## Begin The input

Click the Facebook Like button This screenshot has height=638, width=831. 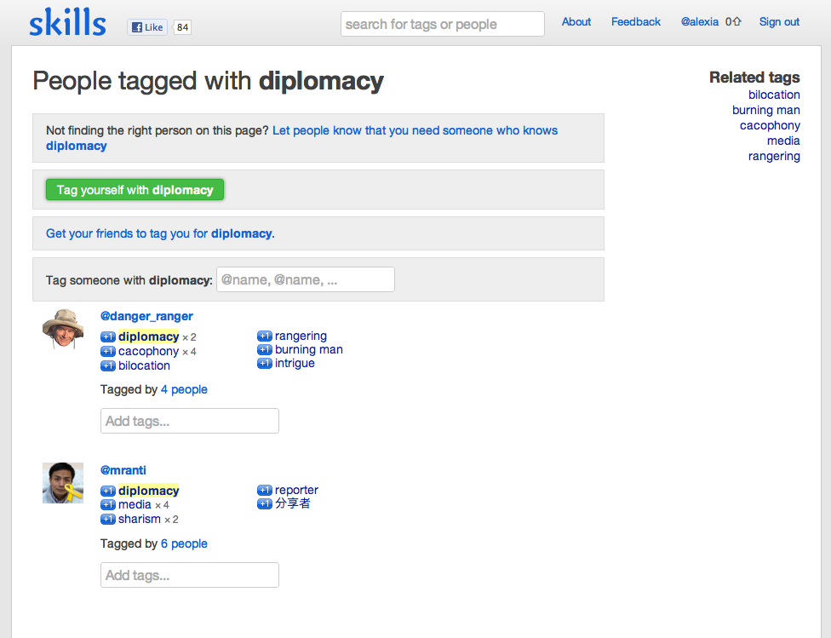pos(147,27)
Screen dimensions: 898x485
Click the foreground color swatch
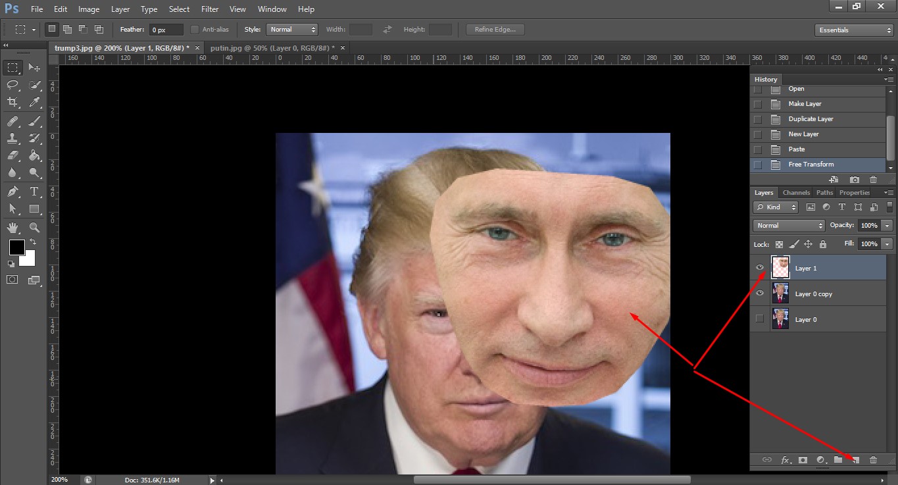point(16,248)
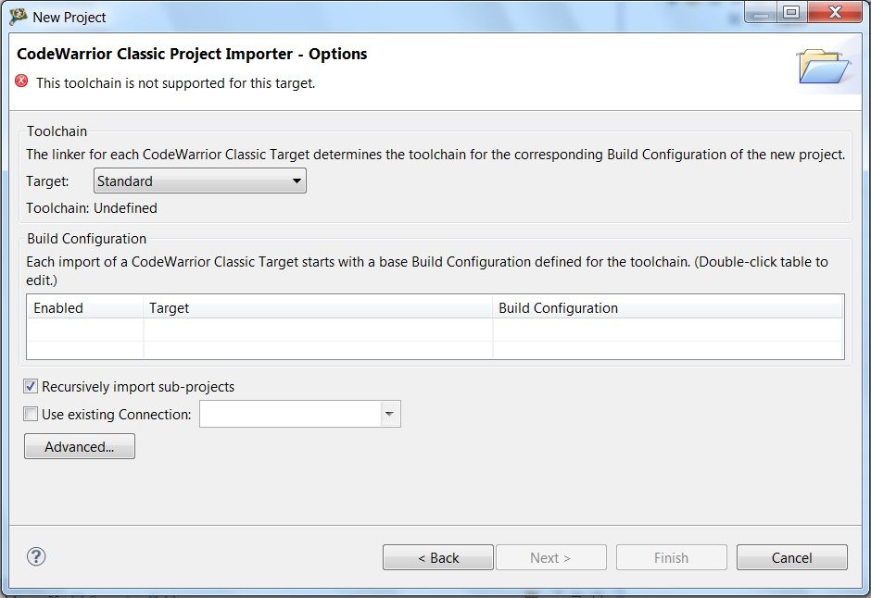This screenshot has width=871, height=598.
Task: Click inside the existing Connection text field
Action: (289, 415)
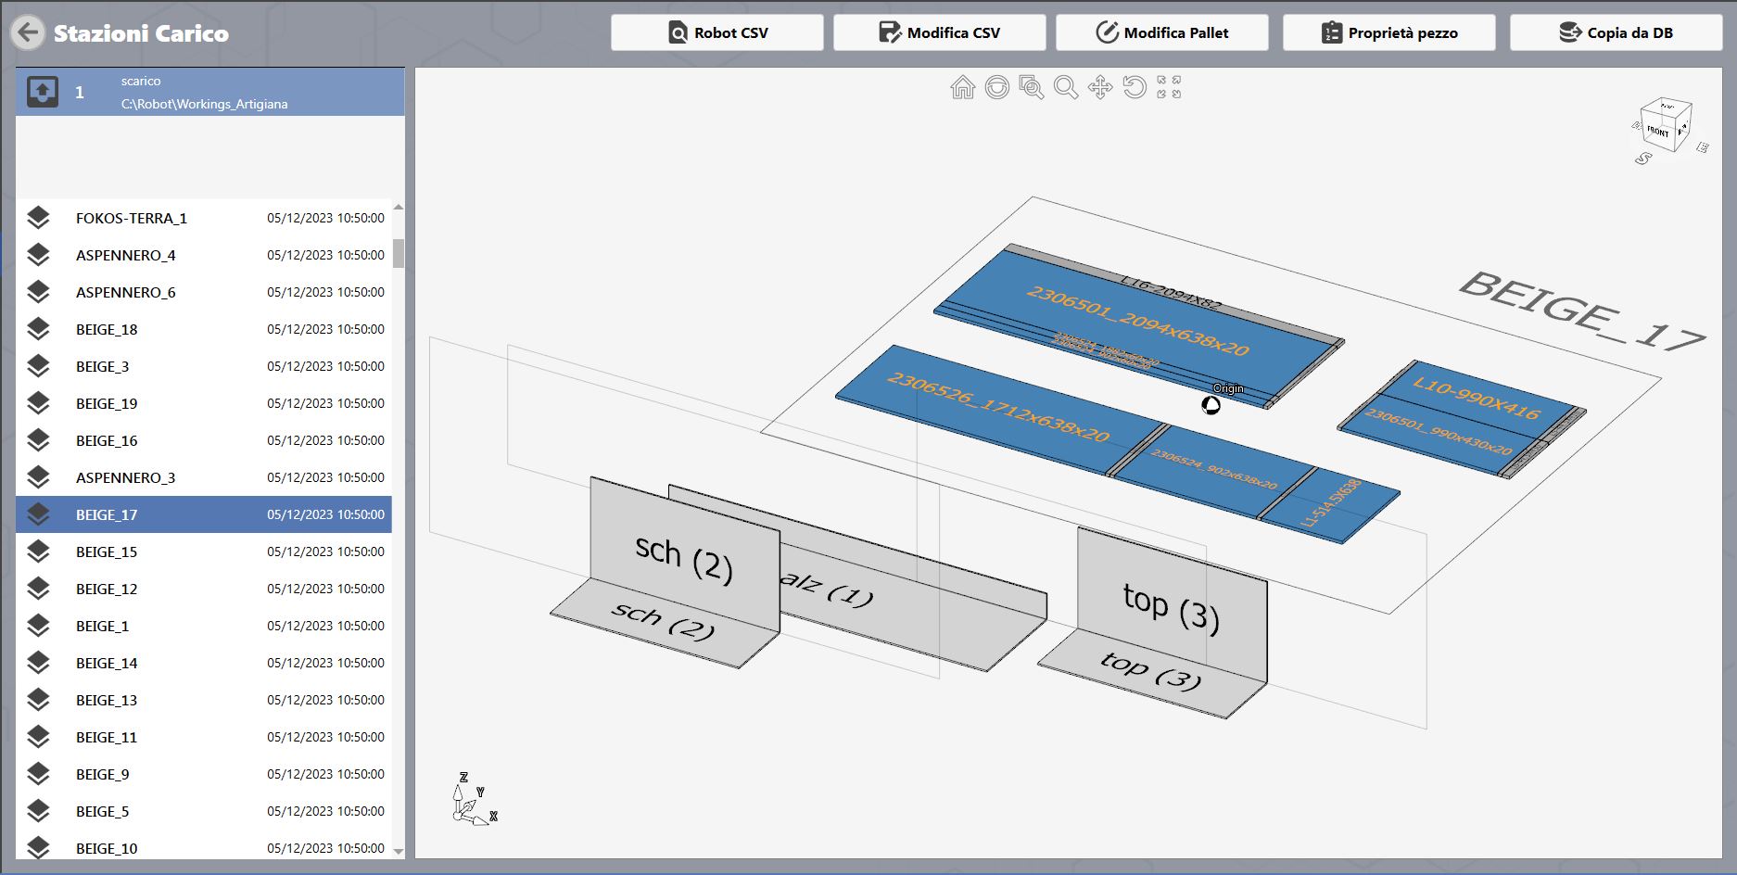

## End The input

● Work required: Write out the data from the line containing "Screen dimensions: 898x485" through the end of the data, leaving the pictures out.

● Exercise answer:
Screen dimensions: 898x485
Click the foreground color swatch
point(16,248)
This screenshot has width=871, height=598.
Task: Click inside the existing Connection text field
Action: (289, 415)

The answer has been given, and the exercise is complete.